[Problem statement]
Look through the listing below, and wherever a line has the string "computer", copy it.

[Entries shown]

○ ○ ○ ○ ○

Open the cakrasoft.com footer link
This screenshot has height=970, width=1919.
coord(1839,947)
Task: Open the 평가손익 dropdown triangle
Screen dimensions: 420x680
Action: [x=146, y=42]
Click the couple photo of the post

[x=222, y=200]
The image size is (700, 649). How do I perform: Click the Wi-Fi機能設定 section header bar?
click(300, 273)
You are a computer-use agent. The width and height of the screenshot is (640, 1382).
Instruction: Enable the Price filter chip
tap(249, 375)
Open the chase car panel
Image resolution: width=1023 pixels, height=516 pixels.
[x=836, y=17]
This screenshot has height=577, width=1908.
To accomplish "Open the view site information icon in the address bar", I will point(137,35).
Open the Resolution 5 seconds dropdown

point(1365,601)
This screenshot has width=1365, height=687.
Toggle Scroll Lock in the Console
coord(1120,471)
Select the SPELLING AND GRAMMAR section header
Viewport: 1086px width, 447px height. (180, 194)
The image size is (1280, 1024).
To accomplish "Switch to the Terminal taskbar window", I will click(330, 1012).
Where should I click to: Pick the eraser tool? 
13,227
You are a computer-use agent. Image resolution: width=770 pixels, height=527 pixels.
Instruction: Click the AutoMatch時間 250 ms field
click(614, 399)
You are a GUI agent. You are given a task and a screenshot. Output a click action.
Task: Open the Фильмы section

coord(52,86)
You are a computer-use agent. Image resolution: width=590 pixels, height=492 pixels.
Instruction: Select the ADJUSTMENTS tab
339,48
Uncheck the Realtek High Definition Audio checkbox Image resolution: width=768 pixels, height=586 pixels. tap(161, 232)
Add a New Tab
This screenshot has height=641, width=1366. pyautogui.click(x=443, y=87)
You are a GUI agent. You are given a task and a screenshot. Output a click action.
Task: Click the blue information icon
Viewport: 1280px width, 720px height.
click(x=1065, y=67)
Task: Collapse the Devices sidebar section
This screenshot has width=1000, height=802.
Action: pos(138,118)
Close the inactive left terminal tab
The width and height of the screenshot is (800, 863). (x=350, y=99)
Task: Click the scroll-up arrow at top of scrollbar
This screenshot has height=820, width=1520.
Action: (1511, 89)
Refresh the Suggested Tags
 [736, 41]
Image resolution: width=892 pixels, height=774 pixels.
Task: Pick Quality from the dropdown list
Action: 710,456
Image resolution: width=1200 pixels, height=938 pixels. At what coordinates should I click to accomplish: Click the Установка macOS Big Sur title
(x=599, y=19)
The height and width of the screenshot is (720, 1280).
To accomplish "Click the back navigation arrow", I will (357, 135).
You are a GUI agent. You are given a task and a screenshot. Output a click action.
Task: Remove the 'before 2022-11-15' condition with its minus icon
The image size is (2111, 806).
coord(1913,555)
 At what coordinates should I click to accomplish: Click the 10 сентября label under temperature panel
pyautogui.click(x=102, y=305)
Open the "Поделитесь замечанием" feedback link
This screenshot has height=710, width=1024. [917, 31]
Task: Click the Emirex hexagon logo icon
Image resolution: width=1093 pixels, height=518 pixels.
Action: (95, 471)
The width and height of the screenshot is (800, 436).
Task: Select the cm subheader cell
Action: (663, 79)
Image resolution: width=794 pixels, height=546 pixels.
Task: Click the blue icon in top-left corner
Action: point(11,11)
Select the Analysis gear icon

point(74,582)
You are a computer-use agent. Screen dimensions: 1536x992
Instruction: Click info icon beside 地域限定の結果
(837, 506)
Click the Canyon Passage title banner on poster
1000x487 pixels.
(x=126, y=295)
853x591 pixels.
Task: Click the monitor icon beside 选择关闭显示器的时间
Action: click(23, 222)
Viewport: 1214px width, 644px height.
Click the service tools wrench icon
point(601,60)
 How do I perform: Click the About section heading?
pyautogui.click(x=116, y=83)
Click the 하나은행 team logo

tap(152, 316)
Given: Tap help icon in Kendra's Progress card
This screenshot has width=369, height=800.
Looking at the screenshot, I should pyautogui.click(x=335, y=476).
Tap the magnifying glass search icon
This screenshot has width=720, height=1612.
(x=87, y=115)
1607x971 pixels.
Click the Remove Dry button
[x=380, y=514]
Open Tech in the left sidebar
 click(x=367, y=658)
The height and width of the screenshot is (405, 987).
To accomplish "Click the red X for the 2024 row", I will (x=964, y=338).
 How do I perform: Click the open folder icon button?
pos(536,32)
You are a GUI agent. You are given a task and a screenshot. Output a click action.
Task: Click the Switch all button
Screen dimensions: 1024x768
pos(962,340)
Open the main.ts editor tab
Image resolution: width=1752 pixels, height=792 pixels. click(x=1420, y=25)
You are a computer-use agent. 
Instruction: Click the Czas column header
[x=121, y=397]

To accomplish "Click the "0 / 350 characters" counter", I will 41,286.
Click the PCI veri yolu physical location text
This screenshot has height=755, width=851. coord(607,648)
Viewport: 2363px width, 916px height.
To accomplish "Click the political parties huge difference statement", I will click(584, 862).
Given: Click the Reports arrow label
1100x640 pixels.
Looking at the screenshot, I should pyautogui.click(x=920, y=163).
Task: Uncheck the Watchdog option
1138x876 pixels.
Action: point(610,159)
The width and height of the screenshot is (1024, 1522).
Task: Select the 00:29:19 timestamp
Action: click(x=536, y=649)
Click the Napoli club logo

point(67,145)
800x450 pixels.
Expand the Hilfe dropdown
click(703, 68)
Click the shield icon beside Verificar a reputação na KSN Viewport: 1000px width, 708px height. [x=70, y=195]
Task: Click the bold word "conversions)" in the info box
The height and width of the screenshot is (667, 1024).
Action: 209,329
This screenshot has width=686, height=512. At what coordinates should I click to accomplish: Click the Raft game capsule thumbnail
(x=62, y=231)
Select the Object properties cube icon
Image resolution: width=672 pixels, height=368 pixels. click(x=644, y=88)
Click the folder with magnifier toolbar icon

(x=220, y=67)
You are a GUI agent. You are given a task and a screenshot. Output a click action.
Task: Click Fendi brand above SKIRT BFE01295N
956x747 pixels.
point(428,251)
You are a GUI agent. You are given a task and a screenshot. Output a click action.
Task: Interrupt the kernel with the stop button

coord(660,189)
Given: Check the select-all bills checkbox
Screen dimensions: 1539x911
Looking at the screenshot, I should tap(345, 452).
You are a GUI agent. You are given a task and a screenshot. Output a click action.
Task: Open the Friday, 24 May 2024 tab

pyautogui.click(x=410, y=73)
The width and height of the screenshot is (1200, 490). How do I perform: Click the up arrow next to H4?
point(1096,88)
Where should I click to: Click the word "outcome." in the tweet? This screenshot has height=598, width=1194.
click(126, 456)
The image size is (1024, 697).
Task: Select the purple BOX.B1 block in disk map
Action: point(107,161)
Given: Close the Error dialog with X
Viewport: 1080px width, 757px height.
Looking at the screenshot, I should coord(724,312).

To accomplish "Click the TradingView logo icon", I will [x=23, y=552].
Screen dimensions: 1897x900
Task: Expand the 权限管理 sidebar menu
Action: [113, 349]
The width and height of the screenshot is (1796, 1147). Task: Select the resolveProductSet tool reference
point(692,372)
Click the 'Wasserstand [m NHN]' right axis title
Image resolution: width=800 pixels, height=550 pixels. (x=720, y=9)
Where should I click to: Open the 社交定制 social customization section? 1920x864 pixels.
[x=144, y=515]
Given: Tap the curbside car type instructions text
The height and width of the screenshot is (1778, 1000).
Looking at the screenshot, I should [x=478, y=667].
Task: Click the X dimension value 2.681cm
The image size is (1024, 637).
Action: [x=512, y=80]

○ ○ ○ ○ ○

[Finished task]
You are a computer-use agent. The width and height of the screenshot is (640, 1382).
You are a computer-use agent. Image resolution: width=770 pixels, height=527 pixels.
You are a computer-use agent. Image resolution: width=590 pixels, height=492 pixels.
You are a computer-use agent. Screen dimensions: 1536x992
You are a computer-use agent. 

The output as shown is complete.